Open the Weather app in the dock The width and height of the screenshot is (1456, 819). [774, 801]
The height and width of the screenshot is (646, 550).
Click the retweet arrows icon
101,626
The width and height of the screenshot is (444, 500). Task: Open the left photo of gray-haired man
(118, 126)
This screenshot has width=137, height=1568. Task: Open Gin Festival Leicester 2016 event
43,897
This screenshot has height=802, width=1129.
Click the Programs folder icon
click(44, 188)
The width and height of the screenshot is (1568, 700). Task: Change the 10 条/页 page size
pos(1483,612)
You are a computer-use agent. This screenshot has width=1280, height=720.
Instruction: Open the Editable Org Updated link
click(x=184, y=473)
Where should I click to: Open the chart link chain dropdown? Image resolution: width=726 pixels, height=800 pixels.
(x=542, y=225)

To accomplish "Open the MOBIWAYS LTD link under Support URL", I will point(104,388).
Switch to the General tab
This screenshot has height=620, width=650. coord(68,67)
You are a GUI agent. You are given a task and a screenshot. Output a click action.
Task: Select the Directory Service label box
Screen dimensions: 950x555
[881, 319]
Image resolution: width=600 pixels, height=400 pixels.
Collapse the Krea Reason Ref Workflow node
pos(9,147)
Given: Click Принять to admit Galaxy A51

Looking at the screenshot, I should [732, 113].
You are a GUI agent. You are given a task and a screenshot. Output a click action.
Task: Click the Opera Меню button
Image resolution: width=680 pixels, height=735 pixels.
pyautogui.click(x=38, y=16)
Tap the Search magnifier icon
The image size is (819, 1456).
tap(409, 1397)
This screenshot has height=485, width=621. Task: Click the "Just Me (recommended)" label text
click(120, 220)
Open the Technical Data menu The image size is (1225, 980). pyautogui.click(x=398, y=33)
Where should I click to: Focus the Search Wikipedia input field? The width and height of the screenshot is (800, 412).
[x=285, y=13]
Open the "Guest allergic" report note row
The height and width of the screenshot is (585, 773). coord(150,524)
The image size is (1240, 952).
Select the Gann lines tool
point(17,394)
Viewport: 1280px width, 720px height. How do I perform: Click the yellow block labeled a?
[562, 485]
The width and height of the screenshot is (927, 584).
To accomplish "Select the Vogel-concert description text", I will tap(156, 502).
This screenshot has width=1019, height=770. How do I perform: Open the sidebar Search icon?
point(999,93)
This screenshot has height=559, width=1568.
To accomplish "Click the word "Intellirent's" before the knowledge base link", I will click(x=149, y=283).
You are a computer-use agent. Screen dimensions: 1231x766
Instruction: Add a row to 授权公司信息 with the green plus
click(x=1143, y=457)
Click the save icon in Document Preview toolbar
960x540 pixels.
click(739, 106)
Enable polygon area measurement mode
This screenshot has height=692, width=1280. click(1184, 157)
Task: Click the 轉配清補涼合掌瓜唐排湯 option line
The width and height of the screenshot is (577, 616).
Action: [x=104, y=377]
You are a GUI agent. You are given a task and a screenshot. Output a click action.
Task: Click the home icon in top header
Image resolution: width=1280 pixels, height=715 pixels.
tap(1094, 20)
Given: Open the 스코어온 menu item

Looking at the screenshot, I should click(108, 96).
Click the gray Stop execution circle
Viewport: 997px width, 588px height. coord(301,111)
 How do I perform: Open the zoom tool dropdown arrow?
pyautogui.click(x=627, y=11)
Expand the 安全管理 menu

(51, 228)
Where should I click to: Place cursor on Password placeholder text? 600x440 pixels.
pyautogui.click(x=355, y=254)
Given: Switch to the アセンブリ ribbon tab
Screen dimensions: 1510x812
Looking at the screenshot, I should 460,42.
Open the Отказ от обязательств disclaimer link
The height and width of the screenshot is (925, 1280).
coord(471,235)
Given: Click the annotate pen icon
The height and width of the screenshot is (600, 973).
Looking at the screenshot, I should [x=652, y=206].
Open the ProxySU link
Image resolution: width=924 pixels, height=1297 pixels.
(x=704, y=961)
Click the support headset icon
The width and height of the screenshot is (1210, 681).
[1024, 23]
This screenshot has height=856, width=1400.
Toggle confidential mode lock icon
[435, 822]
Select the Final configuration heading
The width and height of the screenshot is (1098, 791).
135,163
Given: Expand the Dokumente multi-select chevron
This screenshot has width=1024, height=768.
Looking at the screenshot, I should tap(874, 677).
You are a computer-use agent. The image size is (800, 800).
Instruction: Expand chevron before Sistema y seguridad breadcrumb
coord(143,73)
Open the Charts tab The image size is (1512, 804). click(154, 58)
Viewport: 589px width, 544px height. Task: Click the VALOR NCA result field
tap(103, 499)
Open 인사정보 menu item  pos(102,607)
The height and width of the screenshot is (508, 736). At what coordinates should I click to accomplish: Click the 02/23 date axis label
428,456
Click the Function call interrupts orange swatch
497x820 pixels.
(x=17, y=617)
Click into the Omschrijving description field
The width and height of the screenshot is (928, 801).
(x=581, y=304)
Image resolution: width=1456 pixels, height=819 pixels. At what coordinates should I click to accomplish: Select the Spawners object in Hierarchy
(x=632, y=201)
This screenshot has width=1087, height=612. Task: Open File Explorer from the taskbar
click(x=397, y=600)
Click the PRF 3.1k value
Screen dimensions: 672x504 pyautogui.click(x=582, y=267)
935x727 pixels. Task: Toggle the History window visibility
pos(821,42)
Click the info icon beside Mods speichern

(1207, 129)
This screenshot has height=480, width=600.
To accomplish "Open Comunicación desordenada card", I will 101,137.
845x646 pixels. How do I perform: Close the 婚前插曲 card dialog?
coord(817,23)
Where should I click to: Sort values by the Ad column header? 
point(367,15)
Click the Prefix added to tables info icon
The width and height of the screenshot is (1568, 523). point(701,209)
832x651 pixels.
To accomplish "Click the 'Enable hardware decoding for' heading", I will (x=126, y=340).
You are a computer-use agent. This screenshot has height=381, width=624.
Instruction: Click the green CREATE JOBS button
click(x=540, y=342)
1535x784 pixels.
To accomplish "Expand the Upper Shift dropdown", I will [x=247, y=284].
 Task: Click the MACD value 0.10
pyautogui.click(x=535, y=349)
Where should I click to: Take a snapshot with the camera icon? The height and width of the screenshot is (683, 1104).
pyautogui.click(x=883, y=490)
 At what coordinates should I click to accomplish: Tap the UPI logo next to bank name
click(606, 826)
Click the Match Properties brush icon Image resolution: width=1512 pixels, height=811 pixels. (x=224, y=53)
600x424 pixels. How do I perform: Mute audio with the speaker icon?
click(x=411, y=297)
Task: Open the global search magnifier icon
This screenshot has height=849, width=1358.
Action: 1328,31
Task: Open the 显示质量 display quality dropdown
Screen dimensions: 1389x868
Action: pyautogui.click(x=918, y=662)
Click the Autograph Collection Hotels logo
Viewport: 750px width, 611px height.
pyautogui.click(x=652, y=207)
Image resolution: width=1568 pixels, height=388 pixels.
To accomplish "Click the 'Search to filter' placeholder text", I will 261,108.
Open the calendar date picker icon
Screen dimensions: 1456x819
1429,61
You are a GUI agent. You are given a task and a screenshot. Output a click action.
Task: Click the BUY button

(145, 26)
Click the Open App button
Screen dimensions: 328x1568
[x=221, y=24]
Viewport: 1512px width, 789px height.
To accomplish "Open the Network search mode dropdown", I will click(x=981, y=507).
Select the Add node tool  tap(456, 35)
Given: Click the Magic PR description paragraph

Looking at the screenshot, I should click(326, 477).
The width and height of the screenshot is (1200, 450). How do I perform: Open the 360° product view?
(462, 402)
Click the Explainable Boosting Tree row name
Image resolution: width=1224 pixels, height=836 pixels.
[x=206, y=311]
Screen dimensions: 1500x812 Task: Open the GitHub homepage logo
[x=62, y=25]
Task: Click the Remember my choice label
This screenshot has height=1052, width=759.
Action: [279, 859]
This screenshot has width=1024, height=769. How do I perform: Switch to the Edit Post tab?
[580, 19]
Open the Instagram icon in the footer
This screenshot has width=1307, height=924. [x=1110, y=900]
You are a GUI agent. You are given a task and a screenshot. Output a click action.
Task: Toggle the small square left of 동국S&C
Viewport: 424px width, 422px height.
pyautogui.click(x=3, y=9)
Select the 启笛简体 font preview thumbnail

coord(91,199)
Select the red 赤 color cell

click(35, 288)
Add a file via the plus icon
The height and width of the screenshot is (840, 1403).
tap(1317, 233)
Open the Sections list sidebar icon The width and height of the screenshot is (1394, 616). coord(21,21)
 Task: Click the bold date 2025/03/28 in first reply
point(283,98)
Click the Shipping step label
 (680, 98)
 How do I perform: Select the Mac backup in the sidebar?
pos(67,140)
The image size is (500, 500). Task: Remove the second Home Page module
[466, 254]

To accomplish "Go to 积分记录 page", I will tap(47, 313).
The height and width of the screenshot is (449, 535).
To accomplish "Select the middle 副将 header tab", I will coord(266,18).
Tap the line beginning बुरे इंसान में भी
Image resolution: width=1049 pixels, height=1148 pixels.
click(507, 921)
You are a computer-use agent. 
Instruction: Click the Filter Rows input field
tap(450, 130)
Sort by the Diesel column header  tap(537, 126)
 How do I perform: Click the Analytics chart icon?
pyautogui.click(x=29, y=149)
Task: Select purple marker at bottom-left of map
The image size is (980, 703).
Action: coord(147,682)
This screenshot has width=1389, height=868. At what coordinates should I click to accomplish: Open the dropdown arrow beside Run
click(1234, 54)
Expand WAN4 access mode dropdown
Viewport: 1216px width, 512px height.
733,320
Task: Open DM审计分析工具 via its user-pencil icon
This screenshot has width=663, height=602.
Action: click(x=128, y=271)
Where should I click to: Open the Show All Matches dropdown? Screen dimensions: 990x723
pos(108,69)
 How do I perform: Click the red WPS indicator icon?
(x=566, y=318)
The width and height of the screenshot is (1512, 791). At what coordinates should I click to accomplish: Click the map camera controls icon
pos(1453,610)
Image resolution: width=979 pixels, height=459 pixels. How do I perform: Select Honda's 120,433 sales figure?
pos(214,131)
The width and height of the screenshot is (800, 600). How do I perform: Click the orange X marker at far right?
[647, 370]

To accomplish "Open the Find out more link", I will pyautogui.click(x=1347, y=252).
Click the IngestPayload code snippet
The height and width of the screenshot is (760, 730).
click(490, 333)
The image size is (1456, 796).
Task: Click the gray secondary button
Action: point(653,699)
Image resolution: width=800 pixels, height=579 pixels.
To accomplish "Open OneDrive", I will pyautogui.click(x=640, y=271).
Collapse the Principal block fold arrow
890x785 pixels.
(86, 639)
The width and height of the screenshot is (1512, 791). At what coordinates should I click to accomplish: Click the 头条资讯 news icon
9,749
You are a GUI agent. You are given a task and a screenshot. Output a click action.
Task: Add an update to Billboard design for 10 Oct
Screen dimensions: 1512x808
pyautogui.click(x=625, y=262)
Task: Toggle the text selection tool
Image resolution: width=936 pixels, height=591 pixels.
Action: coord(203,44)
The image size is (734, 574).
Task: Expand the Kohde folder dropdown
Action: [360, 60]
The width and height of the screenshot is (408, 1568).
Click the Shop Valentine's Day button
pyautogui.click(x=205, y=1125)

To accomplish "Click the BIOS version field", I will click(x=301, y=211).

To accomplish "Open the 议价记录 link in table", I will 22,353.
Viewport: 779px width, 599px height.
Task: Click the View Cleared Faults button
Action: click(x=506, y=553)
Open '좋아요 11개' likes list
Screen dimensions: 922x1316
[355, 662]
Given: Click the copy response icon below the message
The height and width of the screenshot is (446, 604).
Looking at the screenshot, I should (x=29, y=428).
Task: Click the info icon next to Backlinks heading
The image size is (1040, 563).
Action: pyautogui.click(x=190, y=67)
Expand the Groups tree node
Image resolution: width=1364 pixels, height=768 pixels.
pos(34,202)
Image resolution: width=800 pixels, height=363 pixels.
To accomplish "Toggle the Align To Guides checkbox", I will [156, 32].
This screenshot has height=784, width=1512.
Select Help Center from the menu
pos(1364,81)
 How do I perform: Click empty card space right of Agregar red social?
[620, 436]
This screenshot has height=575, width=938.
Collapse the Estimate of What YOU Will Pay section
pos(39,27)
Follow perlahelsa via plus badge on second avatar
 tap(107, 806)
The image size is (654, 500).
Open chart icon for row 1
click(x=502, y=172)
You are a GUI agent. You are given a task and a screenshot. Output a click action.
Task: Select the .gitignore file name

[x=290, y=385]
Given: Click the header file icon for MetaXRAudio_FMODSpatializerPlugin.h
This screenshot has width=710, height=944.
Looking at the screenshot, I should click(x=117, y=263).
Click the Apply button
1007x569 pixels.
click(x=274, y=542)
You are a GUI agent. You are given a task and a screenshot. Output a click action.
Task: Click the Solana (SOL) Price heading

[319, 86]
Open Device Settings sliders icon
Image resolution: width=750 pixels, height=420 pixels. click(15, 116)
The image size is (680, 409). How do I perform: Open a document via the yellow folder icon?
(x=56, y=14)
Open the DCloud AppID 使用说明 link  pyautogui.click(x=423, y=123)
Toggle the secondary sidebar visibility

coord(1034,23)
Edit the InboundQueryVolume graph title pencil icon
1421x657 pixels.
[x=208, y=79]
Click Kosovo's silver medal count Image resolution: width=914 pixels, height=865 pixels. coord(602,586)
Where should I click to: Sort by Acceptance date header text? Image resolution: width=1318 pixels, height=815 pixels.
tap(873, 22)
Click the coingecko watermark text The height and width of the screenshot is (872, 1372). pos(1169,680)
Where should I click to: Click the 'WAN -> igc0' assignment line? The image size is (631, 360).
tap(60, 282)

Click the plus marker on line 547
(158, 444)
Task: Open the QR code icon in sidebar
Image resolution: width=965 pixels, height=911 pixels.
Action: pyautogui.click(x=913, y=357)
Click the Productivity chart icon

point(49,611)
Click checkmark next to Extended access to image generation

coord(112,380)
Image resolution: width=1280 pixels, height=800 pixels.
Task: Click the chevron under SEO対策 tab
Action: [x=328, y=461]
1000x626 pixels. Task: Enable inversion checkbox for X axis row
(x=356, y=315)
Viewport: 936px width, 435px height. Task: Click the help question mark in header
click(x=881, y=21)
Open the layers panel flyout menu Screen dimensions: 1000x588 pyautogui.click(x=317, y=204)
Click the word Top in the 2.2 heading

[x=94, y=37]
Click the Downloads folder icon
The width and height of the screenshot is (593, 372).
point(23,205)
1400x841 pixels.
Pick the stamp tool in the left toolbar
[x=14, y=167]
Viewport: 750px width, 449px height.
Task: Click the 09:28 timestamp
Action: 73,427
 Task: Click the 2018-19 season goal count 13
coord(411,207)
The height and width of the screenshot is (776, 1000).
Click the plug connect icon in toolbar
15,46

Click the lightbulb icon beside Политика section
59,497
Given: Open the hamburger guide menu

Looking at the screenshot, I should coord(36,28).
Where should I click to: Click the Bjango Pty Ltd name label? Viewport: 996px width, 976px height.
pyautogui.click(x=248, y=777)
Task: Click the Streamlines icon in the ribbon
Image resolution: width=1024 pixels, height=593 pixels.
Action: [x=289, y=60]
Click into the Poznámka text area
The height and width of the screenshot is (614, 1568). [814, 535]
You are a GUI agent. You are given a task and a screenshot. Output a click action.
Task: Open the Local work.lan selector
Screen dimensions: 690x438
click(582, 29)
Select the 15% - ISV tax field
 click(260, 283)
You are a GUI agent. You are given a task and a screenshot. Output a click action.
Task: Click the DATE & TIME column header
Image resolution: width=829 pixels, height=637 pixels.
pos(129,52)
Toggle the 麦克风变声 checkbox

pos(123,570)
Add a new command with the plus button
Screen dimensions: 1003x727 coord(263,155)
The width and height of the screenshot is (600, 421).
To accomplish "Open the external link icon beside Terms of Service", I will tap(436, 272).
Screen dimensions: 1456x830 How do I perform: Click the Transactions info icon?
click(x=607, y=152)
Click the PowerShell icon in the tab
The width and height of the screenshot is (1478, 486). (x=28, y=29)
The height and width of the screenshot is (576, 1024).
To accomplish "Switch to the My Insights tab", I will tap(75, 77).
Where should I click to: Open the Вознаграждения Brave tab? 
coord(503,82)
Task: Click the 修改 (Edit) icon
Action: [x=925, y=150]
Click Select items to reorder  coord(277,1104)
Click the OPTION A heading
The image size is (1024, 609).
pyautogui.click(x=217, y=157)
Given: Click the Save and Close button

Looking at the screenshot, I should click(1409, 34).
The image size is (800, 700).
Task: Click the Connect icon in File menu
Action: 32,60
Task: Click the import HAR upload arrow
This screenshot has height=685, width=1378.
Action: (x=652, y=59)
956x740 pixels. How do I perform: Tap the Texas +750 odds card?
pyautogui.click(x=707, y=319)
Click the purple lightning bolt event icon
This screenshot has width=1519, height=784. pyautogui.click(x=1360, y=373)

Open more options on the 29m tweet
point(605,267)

*To do:*
What is needed is an exact copy of the lines above, from the one containing "The width and height of the screenshot is (927, 584)." through the one containing "Given: Switch to the アセンブリ ribbon tab", with nothing added.

*Response for this exercise:*
The width and height of the screenshot is (927, 584).
To accomplish "Select the Vogel-concert description text", I will tap(156, 502).
This screenshot has width=1019, height=770. How do I perform: Open the sidebar Search icon?
point(999,93)
This screenshot has height=559, width=1568.
To accomplish "Click the word "Intellirent's" before the knowledge base link", I will click(x=149, y=283).
You are a computer-use agent. Screen dimensions: 1231x766
Instruction: Add a row to 授权公司信息 with the green plus
click(x=1143, y=457)
Click the save icon in Document Preview toolbar
960x540 pixels.
click(739, 106)
Enable polygon area measurement mode
This screenshot has height=692, width=1280. click(1184, 157)
Task: Click the 轉配清補涼合掌瓜唐排湯 option line
The width and height of the screenshot is (577, 616).
Action: [x=104, y=377]
You are a GUI agent. You are given a task and a screenshot. Output a click action.
Task: Click the home icon in top header
Image resolution: width=1280 pixels, height=715 pixels.
tap(1094, 20)
Given: Open the 스코어온 menu item

Looking at the screenshot, I should click(108, 96).
Click the gray Stop execution circle
Viewport: 997px width, 588px height. coord(301,111)
 How do I perform: Open the zoom tool dropdown arrow?
pyautogui.click(x=627, y=11)
Expand the 安全管理 menu

(51, 228)
Where should I click to: Place cursor on Password placeholder text? 600x440 pixels.
pyautogui.click(x=355, y=254)
Given: Switch to the アセンブリ ribbon tab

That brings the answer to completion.